### EXERCISE
The required result is every line of the records that includes "Sort".

··· DATA EXCERPTS

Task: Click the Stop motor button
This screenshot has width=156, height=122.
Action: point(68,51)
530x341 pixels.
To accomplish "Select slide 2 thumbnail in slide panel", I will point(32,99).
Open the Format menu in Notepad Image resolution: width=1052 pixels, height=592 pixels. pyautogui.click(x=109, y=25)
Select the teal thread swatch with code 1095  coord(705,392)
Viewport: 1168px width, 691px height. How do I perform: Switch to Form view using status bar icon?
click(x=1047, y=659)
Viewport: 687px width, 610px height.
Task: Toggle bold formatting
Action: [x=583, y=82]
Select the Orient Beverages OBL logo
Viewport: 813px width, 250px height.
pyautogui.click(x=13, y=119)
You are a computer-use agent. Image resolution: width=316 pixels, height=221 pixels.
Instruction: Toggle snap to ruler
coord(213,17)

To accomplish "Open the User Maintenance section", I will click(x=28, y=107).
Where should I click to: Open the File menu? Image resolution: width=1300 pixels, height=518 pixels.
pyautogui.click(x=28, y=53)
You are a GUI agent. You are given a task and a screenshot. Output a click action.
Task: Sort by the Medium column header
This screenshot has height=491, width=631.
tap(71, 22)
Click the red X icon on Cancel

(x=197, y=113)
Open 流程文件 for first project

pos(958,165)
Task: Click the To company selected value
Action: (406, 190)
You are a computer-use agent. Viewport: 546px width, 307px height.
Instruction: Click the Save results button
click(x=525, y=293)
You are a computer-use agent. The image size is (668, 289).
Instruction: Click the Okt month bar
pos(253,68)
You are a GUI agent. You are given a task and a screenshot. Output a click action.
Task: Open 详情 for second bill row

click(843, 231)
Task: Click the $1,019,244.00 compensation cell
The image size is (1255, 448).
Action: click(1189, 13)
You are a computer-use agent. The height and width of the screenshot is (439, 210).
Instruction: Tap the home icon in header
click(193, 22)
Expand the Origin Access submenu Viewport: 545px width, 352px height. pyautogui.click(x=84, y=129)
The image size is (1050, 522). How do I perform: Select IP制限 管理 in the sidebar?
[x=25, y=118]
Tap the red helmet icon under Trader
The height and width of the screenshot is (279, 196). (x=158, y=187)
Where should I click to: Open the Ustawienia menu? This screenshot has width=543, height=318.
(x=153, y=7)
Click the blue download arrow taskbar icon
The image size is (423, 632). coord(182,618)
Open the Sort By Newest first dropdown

······

### WRITTEN REPLY
Task: Sort by the Medium column header
Open the Sort By Newest first dropdown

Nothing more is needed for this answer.